◆ Given entries:
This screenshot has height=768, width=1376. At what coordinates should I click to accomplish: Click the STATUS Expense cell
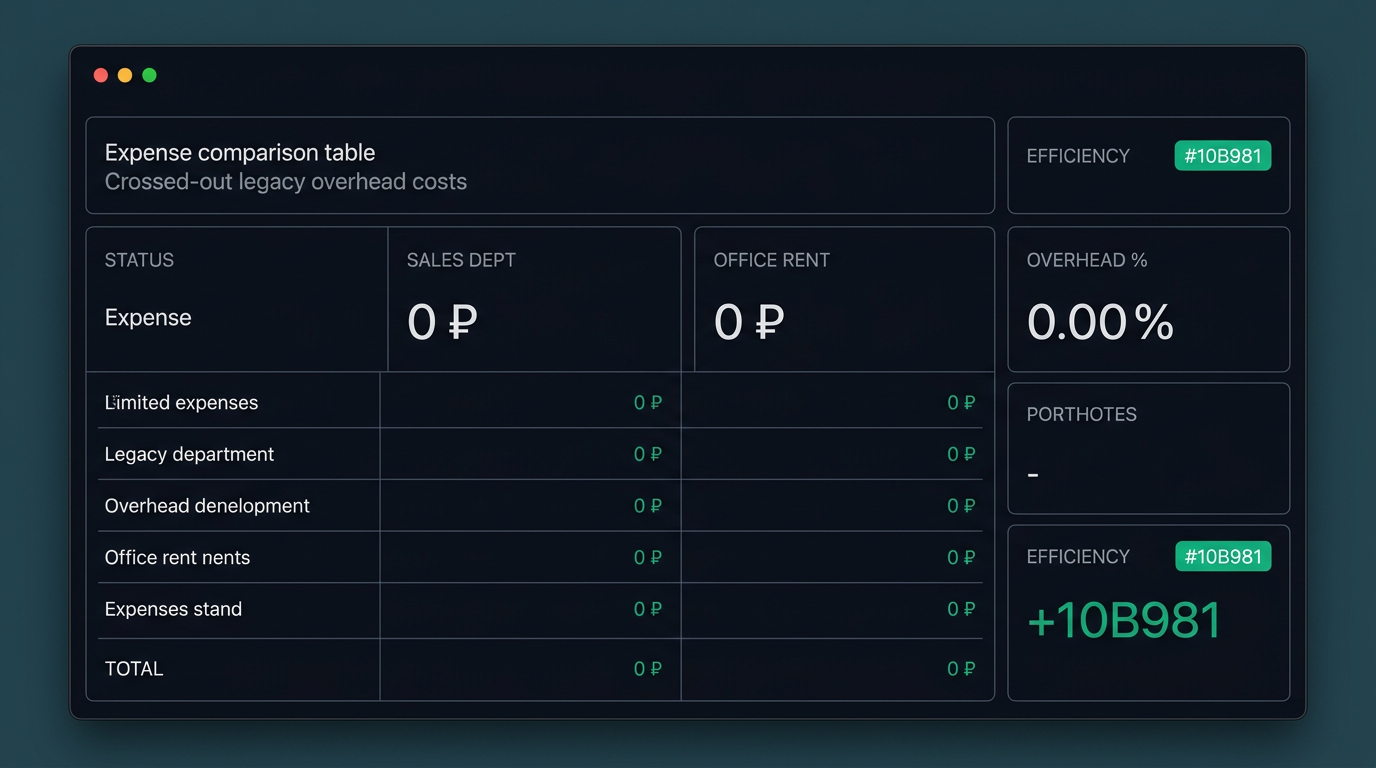coord(237,299)
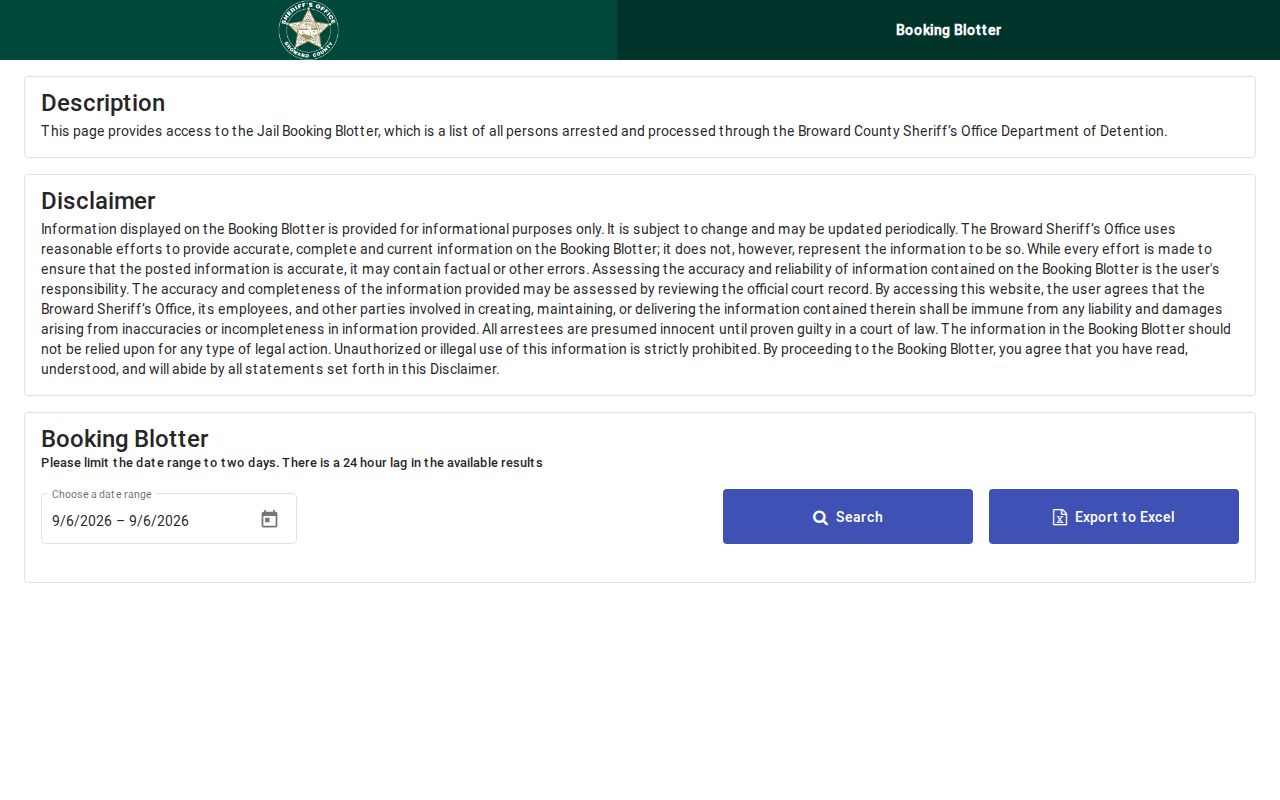Click the last line of disclaimer text
1280x800 pixels.
click(x=270, y=369)
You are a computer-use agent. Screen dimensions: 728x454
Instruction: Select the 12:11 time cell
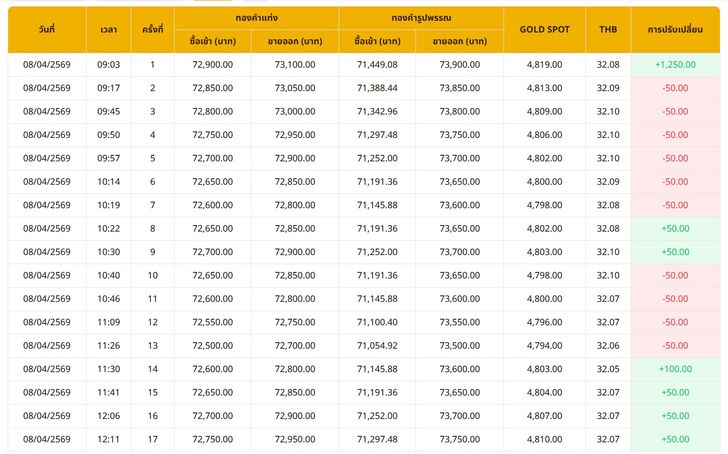coord(109,439)
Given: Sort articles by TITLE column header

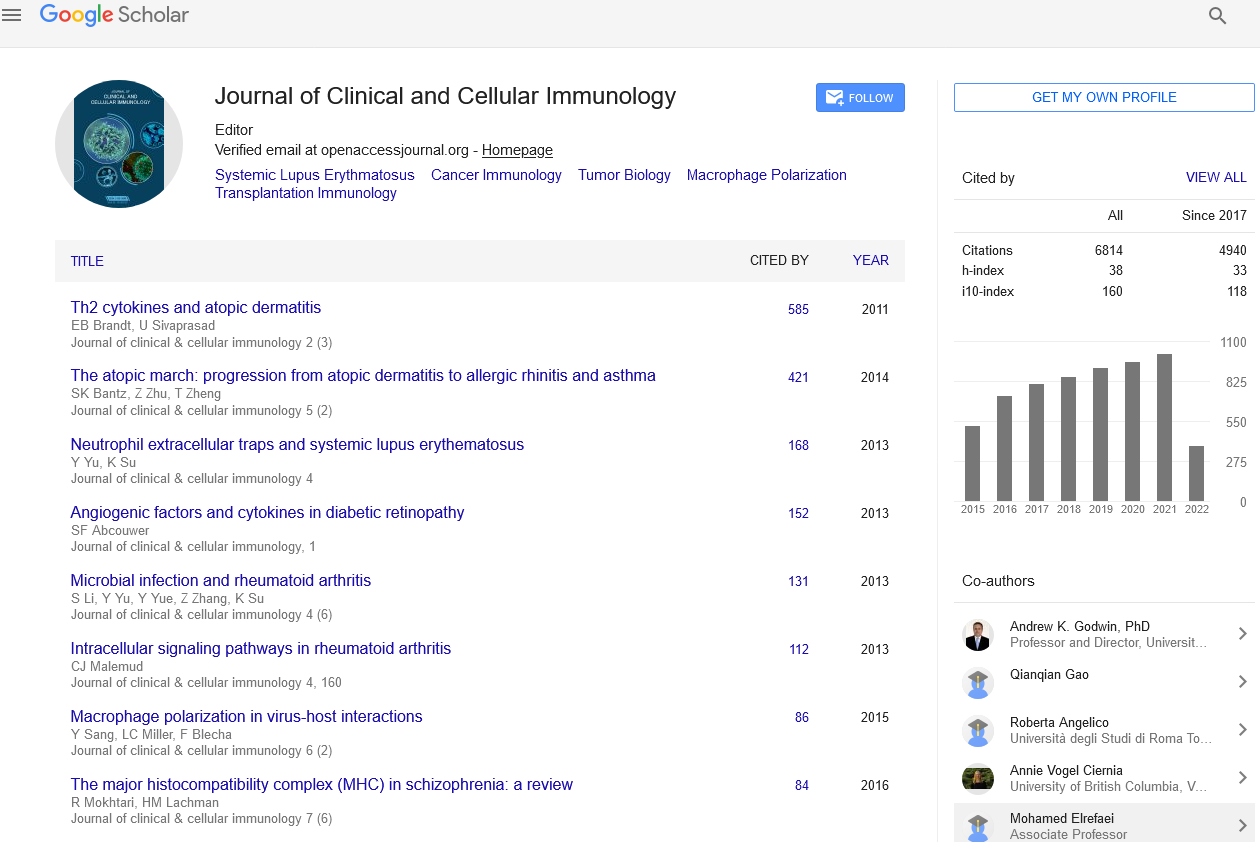Looking at the screenshot, I should coord(87,261).
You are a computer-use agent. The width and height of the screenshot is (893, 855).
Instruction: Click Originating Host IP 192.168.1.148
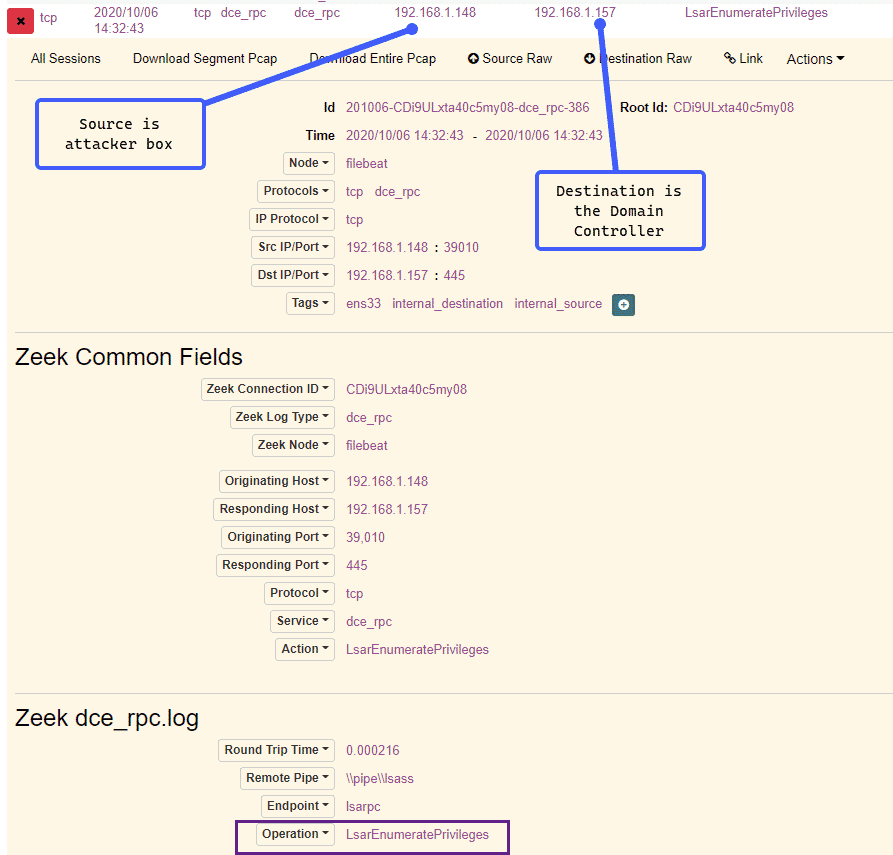(387, 482)
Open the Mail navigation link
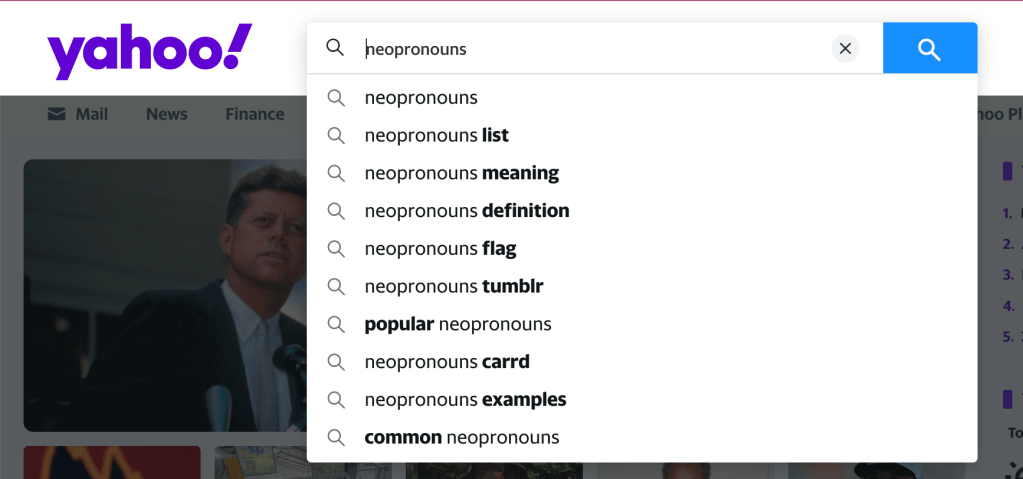This screenshot has width=1023, height=479. (x=91, y=114)
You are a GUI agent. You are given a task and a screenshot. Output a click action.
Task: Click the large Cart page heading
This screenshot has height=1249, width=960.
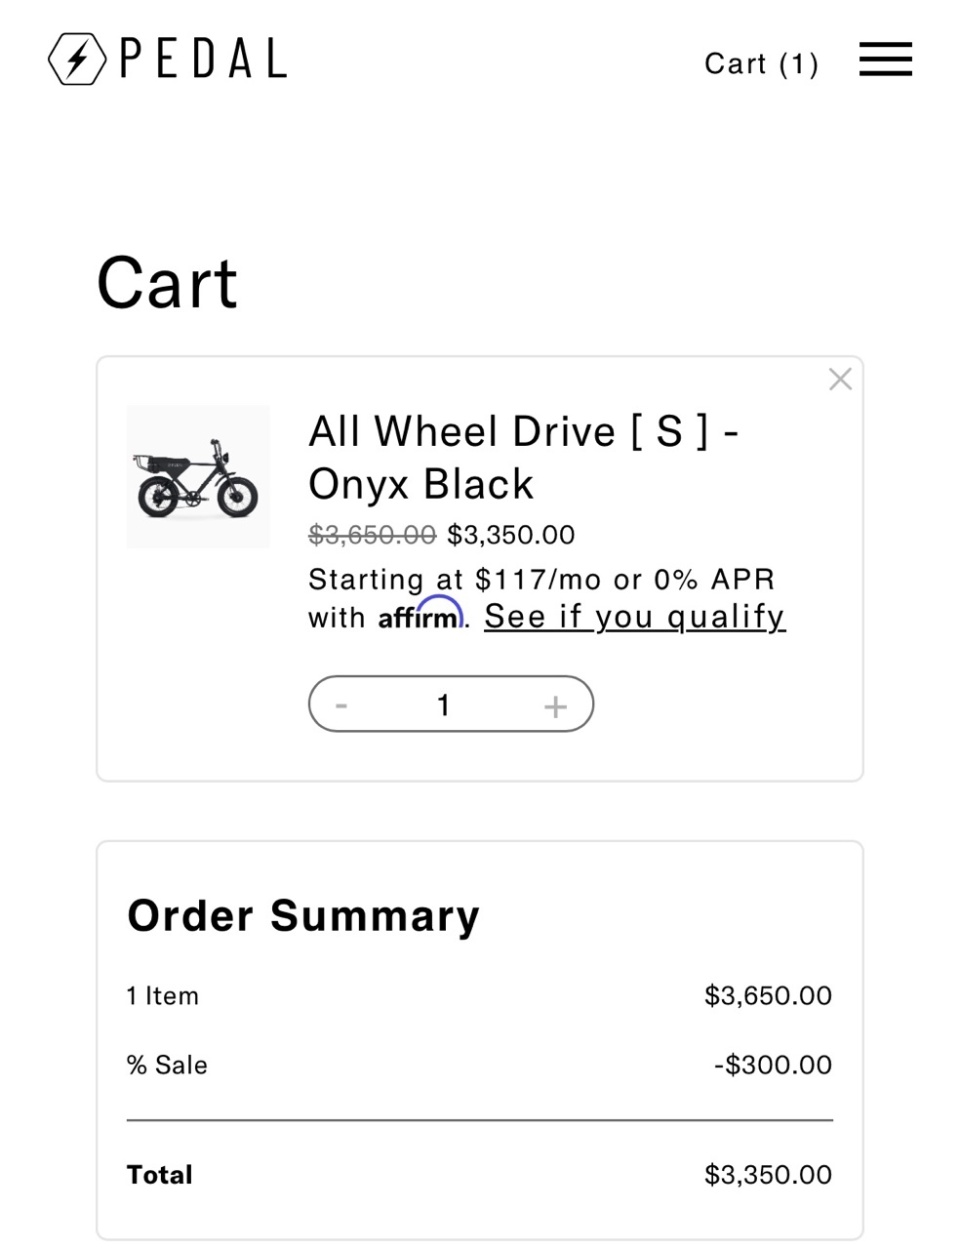click(167, 283)
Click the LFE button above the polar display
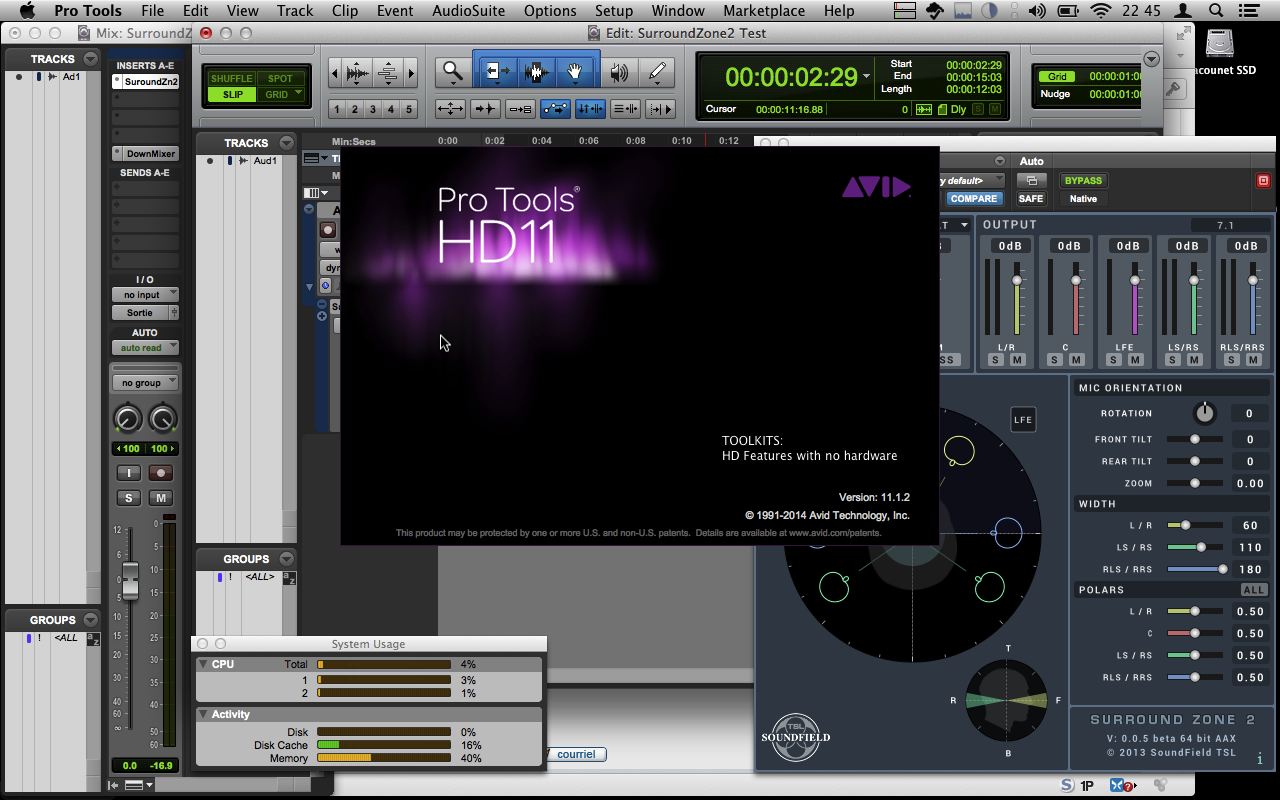 (x=1023, y=420)
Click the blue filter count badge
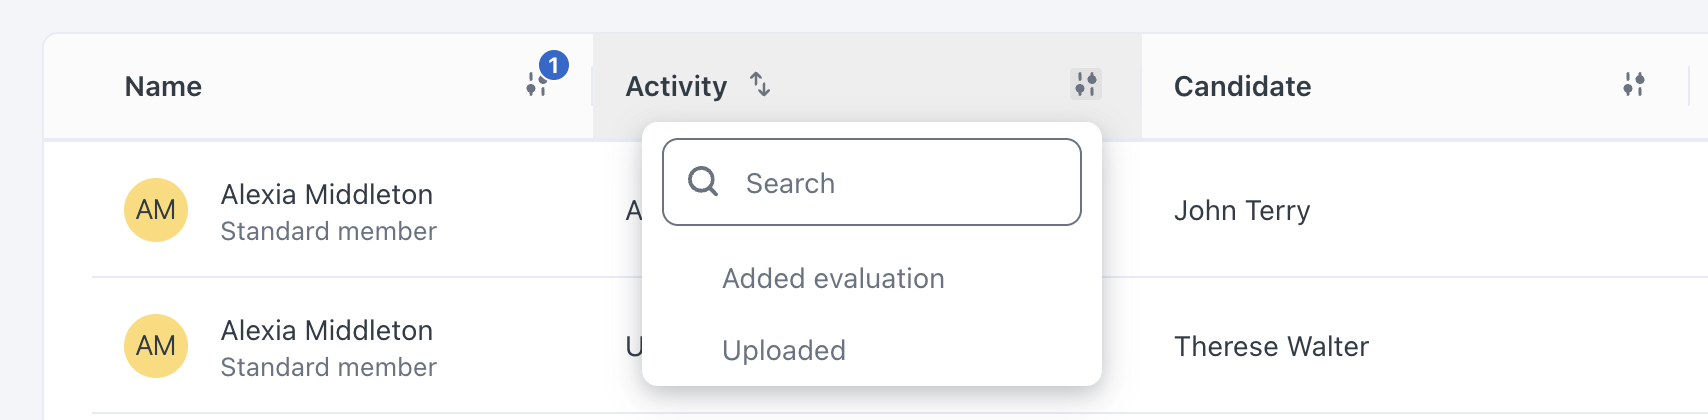 coord(554,66)
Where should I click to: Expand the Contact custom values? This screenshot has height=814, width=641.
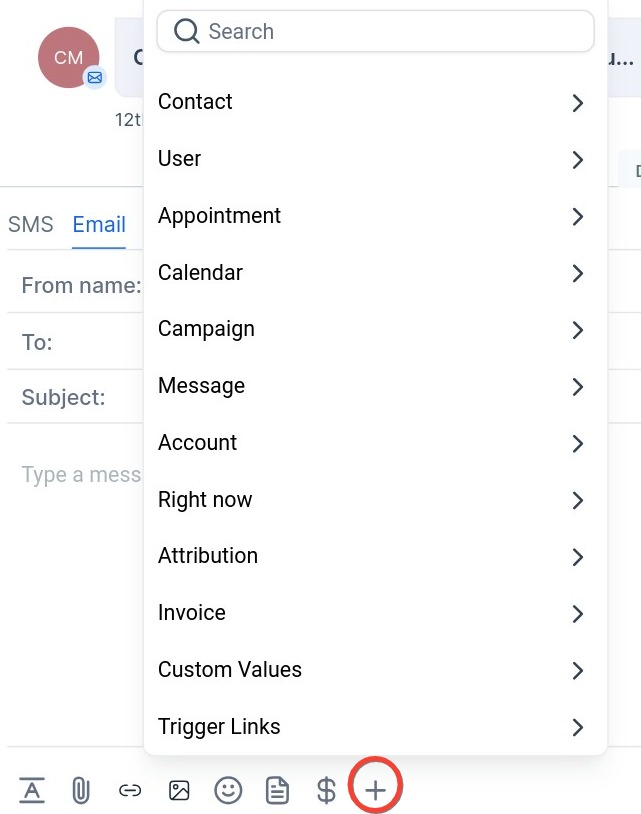pyautogui.click(x=577, y=103)
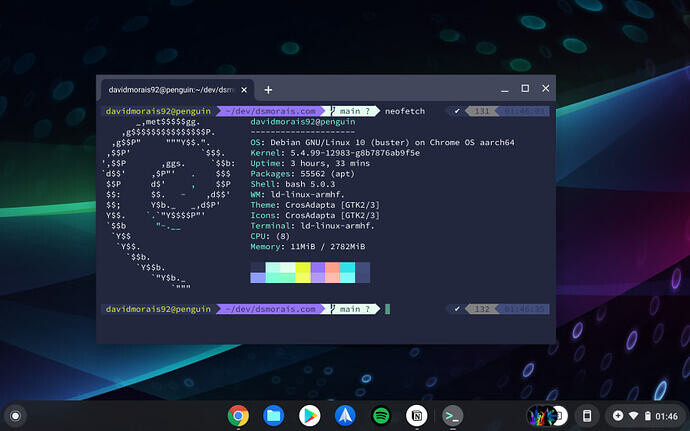Launch the Google Play Store
The width and height of the screenshot is (690, 431).
pos(309,416)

◆ Exercise:
Restate word for word only the lines from where the entries begin through the one with "You are a computer-use agent. The"; omit the pictures.

◆ Solution to the exercise:
This screenshot has height=768, width=1376. At what coordinates should I click to accomplish: Click the STATUS Expense cell
coord(237,299)
Click the last line of disclaimer text
1280x800 pixels.
click(x=270, y=369)
You are a computer-use agent. Screen dimensions: 728x454
Instruction: Select the 12:11 time cell
coord(109,439)
Given: Sort articles by TITLE column header

Looking at the screenshot, I should coord(87,261).
You are a computer-use agent. The width and height of the screenshot is (893, 855).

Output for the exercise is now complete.